The diet is a twisted, noxious thing, all tortured abstinence and
The diet is a twisted, noxious thing, all tortured abstinence and short-term fraud. I speak from bitter experience. As a restaurant critic, I eat to live and live to eat. And having a toxic aversion to exercise, there is little to prevent the inevitable bulging of my gut. Hence the need for the occasional diet.
The words of Tom Parker Bowles, “The diet is a twisted, noxious thing, all tortured abstinence and short-term fraud. I speak from bitter experience. As a restaurant critic, I eat to live and live to eat. And having a toxic aversion to exercise, there is little to prevent the inevitable bulging of my gut. Hence the need for the occasional diet,” are both confession and critique — a humorous lament sung from the heart of human contradiction. Beneath the laughter and self-mockery lies a timeless truth: that the struggle between desire and discipline, between the pleasures of the flesh and the pursuit of balance, has accompanied humankind since the dawn of appetite itself.
In his playful yet piercing tone, Bowles exposes the futility of the modern obsession with dieting — the endless cycle of indulgence and punishment, pleasure and guilt. The “twisted, noxious thing” he speaks of is not food itself, but our relationship with it — a relationship poisoned by extremes. To diet, in his words, becomes not an act of care, but an act of penance; not a path to health, but a ritual of self-denial. He mocks the hypocrisy of diets that promise renewal but deliver only shame and temporary illusion — the “short-term fraud” of a culture that worships both abundance and restraint. His words remind us that food, once sacred, has become entangled with vanity and self-punishment.
The ancients, however, knew the sacred nature of moderation. The philosophers of Greece spoke often of sophrosyne — the virtue of temperance, the art of balance between indulgence and restraint. The great physician Hippocrates, father of medicine, taught that health was harmony — that excess, whether in eating or abstaining, was the root of disease. To starve oneself was as unnatural as to gorge. In those days, food was not an enemy but a teacher: each meal a lesson in gratitude, patience, and proportion. Bowles, with his modern irony, echoes that same wisdom — that when the joy of eating turns to obsession, whether of excess or deprivation, we lose our harmony with life.
His confession, too, carries humility. As a restaurant critic, he stands as one who must live between two worlds: the world of pleasure, where food is art and life is celebration, and the world of consequence, where the body must bear the price of its delights. He admits his “toxic aversion to exercise,” and in this, he mirrors every human who wrestles with their own contradictions. He is both sinner and sage — the one who knows better, yet succumbs with laughter to his appetites.
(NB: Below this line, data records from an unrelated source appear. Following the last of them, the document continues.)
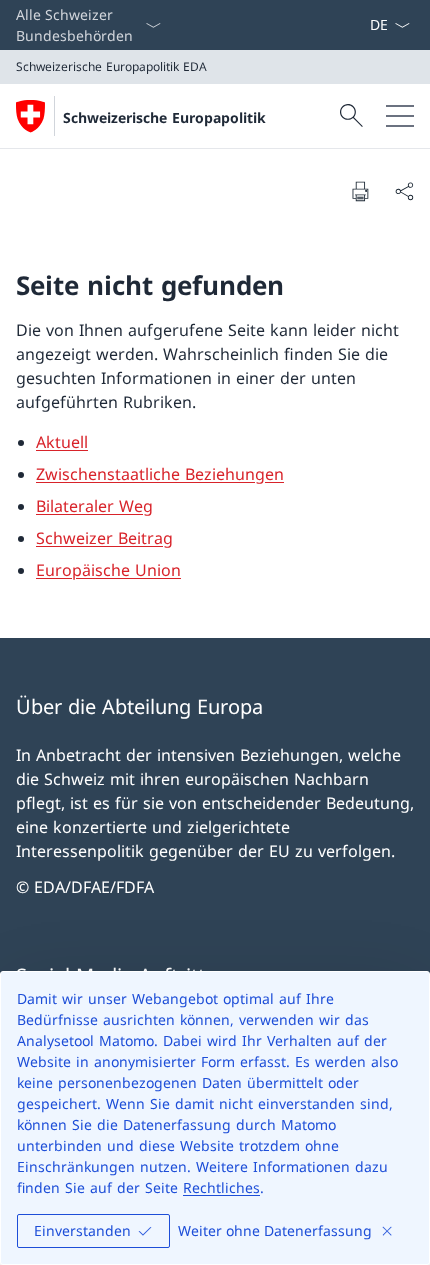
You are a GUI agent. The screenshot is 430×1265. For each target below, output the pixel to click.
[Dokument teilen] (404, 191)
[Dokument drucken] (360, 191)
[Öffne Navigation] (400, 116)
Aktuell (62, 442)
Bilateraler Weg (94, 506)
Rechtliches (221, 1187)
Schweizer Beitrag (104, 538)
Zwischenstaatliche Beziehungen (160, 474)
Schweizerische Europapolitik (164, 117)
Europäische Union (108, 570)
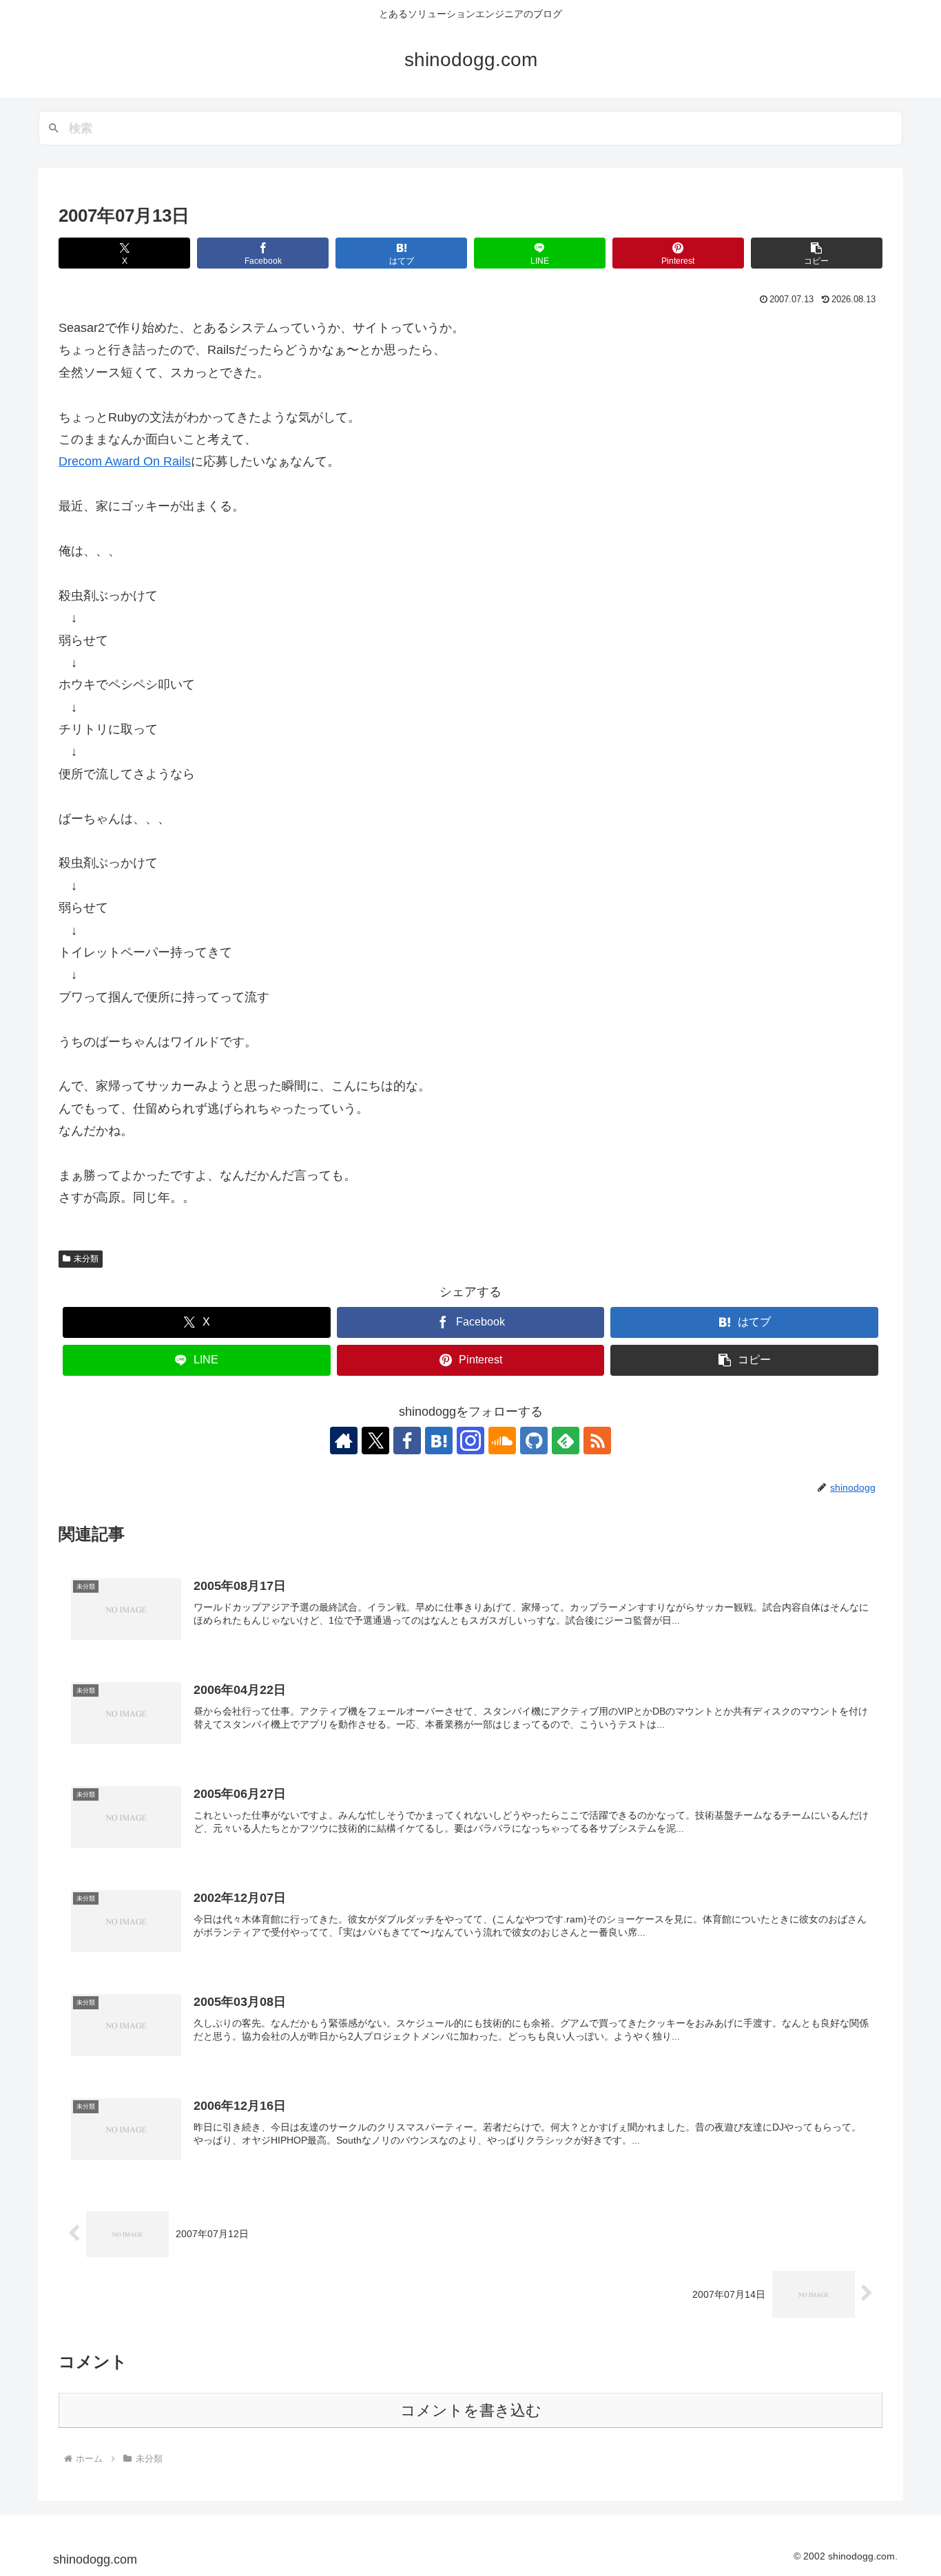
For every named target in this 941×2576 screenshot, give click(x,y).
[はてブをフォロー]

In this honesty lies his wisdom: for it is better to laugh at one’s flaws than to hide behind pretense.
Consider, too, the Roman philosopher Epicurus, often misunderstood as a preacher of indulgence. In truth, Epicurus taught that pleasure was the highest good — but only when pursued wisely. The greatest pleasure, he said, was not in constant feasting, but in the contentment that comes from simplicity. The one who can enjoy a crust of bread with gratitude is richer than the king who devours banquets with restlessness. Bowles’ lament about dieting can thus be read as a call to rediscover joy in moderation — to return to the art of eating not as battle, but as communion with life itself.
The “bulging of my gut,” as he humorously admits, becomes a symbol of what all humanity faces: the visible mark of our excesses and our failures of restraint. Yet, instead of despairing, Bowles meets it with humor. This is no small thing. For laughter itself is a form of wisdom — the recognition that imperfection is part of our shared humanity. To laugh at our folly is to transcend it; to see our struggles with the body as part of the grand comedy of being alive. In this way, his words are not cynical, but compassionate — an invitation to forgive ourselves for being human.
Let this, then, be the teaching: do not make war upon your appetite, but seek peace with it. Eat not as a glutton, nor as a monk, but as one who honors the body and the spirit alike. Reject the “tortured abstinence” that kills joy, and the reckless indulgence that kills the body. Learn instead the middle path — the one the ancients called the Golden Mean. Let your meals be acts of gratitude, your indulgences tempered by awareness, your discipline guided by kindness.
For as Tom Parker Bowles reminds us, the greatest diet is not of the body, but of the soul — a diet of balance, honesty, and laughter. Eat well, live fully, forgive your hungers, and when you stumble, as all mortals do, smile and begin again. For to live wisely is not to be perfect, but to dance joyfully upon the shifting line between pleasure and restraint — that eternal line where true contentment is found.